[Dataset excerpts]
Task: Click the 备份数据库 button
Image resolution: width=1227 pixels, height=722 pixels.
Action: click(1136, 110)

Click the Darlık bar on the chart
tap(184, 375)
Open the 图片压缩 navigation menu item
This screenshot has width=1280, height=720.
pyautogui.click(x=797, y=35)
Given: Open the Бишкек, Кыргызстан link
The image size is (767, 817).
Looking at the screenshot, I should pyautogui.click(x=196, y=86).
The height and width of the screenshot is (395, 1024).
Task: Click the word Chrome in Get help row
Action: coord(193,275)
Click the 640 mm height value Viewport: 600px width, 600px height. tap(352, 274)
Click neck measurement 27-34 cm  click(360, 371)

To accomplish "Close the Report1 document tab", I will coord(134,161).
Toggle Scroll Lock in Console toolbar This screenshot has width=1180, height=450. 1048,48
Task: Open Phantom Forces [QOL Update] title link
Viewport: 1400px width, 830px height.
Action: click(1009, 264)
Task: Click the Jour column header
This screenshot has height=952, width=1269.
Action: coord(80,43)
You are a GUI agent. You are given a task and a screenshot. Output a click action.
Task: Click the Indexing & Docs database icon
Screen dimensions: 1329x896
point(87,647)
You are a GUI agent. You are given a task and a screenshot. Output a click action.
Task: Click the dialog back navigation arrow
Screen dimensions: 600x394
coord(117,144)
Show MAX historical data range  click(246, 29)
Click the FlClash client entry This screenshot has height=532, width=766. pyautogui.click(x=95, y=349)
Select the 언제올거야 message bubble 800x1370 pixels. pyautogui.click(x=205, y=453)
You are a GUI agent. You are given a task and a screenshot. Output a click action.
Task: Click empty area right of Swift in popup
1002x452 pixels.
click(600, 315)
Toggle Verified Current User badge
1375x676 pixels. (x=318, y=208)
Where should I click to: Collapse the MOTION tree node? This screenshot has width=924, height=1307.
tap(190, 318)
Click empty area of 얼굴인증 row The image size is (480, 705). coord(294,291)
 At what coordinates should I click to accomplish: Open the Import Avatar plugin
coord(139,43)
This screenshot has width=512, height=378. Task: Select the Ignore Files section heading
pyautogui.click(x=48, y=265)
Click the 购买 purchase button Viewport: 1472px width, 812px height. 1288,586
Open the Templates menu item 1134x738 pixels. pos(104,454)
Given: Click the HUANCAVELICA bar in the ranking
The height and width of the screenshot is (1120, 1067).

**Description of the task**: Show all lines above holding the word "area".

**Output for this task**:
Task: Click empty area right of Swift in popup
Click empty area of 얼굴인증 row The image size is (480, 705). coord(294,291)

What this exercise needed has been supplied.